Рука об руку они медленно, точно гуляя, поднимались вверх по улице, густой и пахучей, как аллея. Мертвые дома безгласно стояли по бокам.
Пахло отсыревшею старою гарью, и ни одно движение, ни один звук не давали о себе знать слуху, донельзя напряженному в столь неестественной тишине.
- Даже собак - и тех не слышно, - прошептал Воропаев. - И те ушли.
- Будете у нас жить? - спросила Лена.
- Придется.
- С семьей или одни?
- Семья у меня - один сынишка семи лет.

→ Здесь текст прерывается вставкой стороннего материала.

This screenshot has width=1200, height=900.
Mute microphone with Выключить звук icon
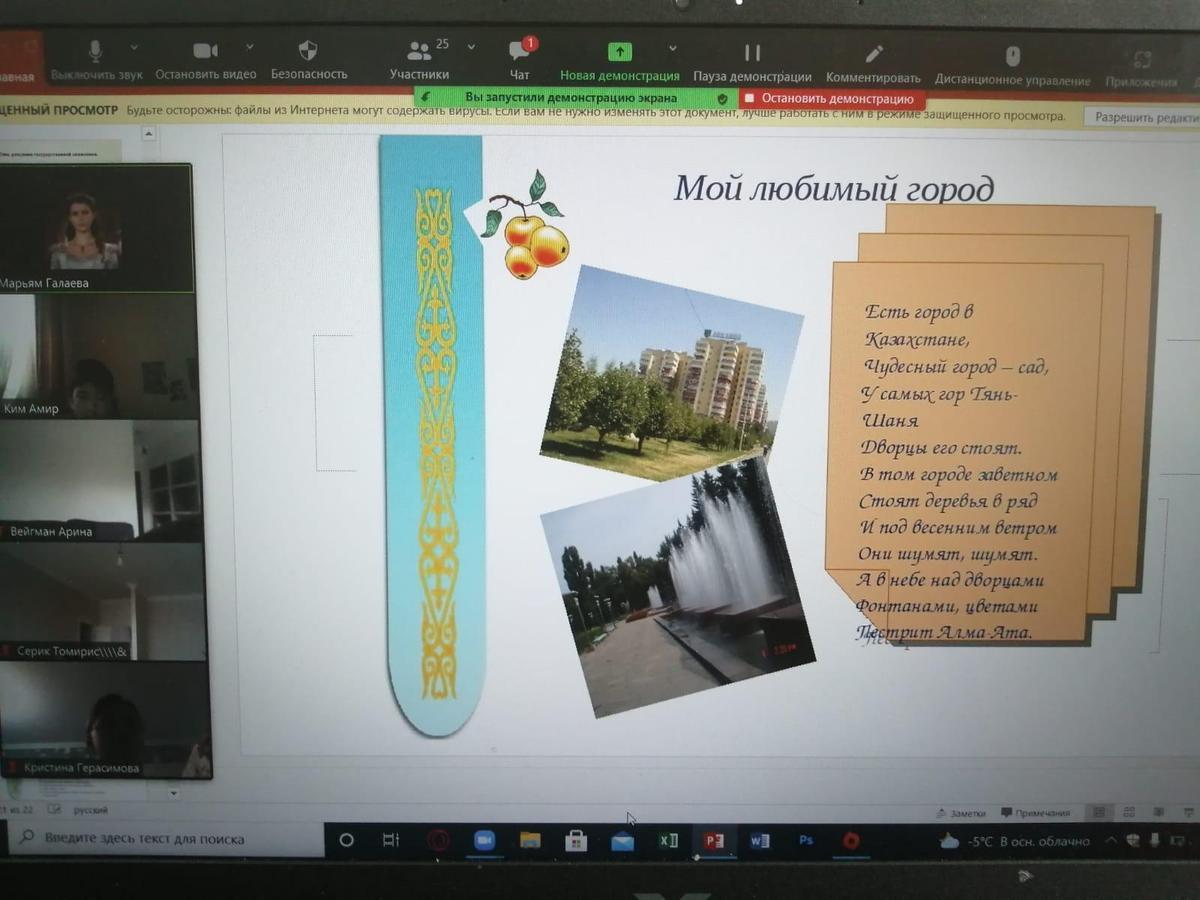pos(96,52)
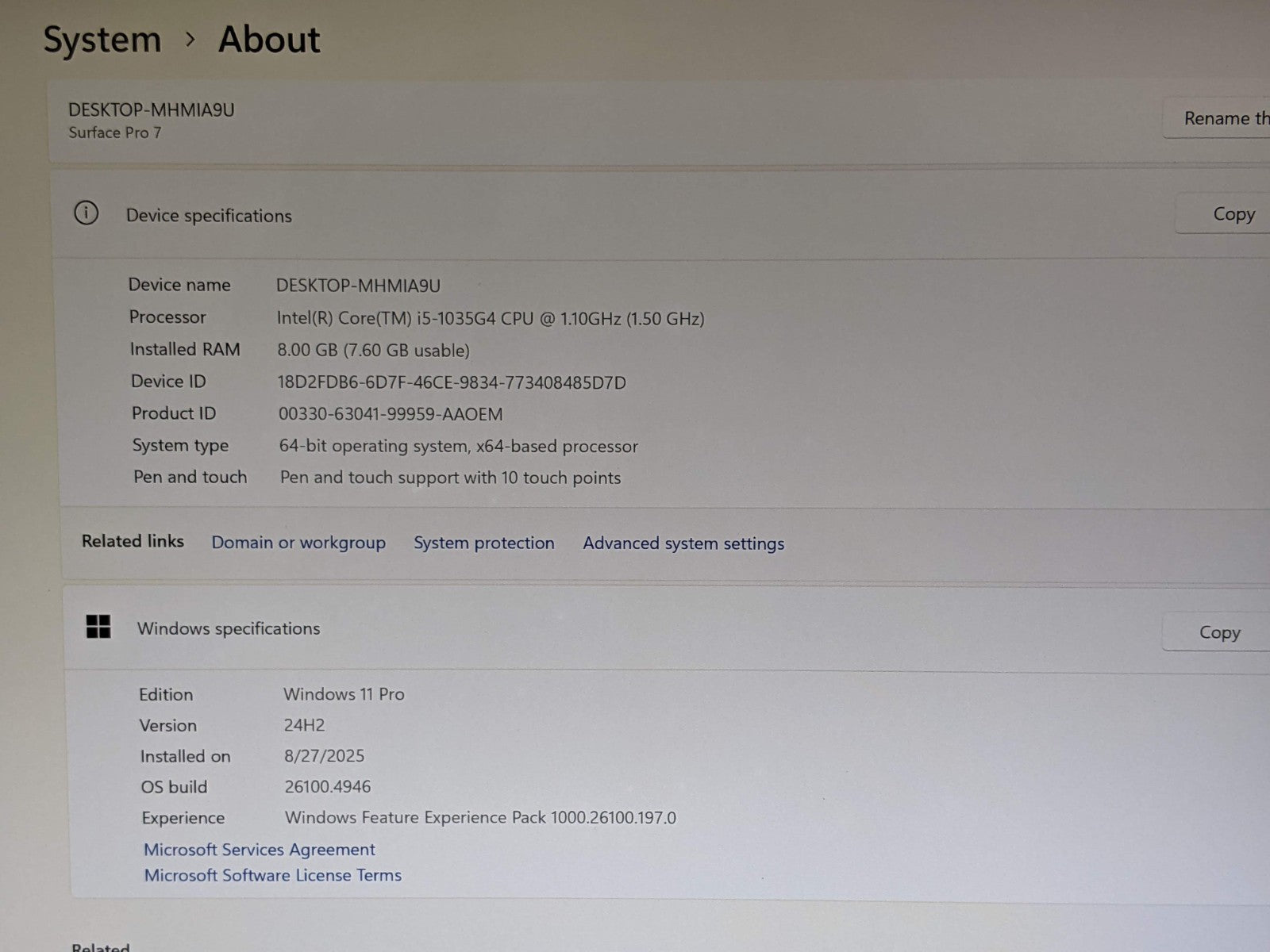Image resolution: width=1270 pixels, height=952 pixels.
Task: Copy the device specifications
Action: click(1233, 214)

Ради него всю эту чепуху с переездом на юг задумал.
- Прихварывает?
- Да, - неохотно ответил он, чувствуя, что интерес, проявленный к нему этой женщиной, идет не от сердца, а от желания завтра обо всем информировать своего Корытова. - Плоховато вы тут живете. Этот Корытов ваш… - он закашлялся и остановился, - не нравится мне он, должен сказать.
Она перебила, тряся его руку:
- Не мог он вас, товарищ полковник, к себе пустить ночевать, ну, не мог, поверьте. В одной комнатенке - он, жена да двое мальчишек, спят на чем придется.
- Да нет, черствый он какой-то. Что же, в райкоме нельзя было устроить?
- Ничего он не черствый, - убежденно сказала женщина. - Да разве на вас угодишь? Едут и едут, одно - давай и давай: тому дачу, тому дворец, тому - не знай что… А кто б спросил, как мы-то живем! Хлеба через два дня на третий выдают, а сахару, жиров - я уж про них и забыла, а у нас тоже дети и тоже…
Она замолчала, точно боялась проговориться о чем-то, чего нельзя было доверить чужому.